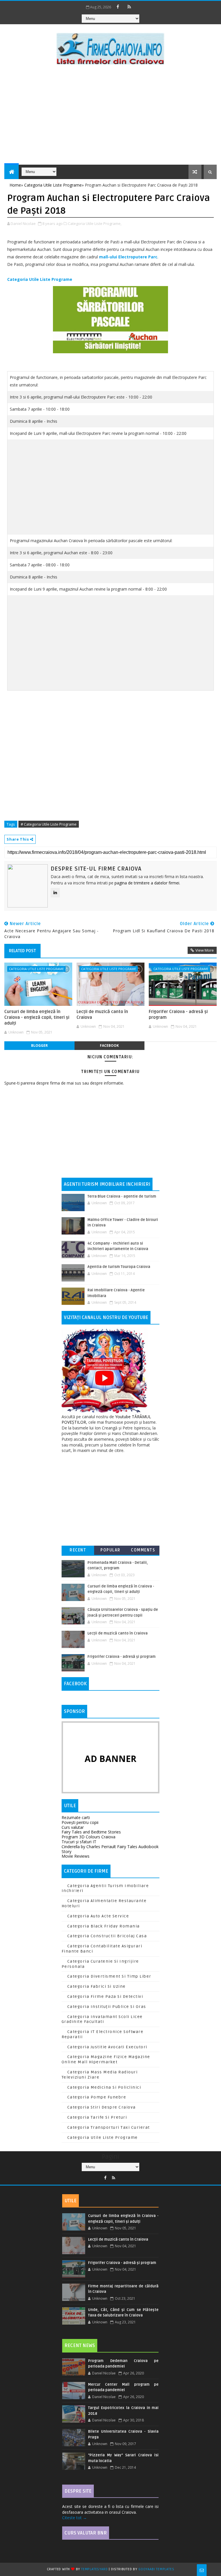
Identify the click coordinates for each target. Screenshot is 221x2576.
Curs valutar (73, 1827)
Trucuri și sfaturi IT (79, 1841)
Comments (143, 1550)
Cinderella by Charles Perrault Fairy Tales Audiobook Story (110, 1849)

= = = = = = =

(Task to complete)
Set down each entry again exactly as written. Pictures stay out.

(Expected answer)
Identify the click coordinates for each target. Screenshot is 221x2576.
Curs valutar (73, 1827)
Trucuri și sfaturi IT (79, 1841)
Comments (143, 1550)
Cinderella by Charles Perrault Fairy Tales Audiobook Story (110, 1849)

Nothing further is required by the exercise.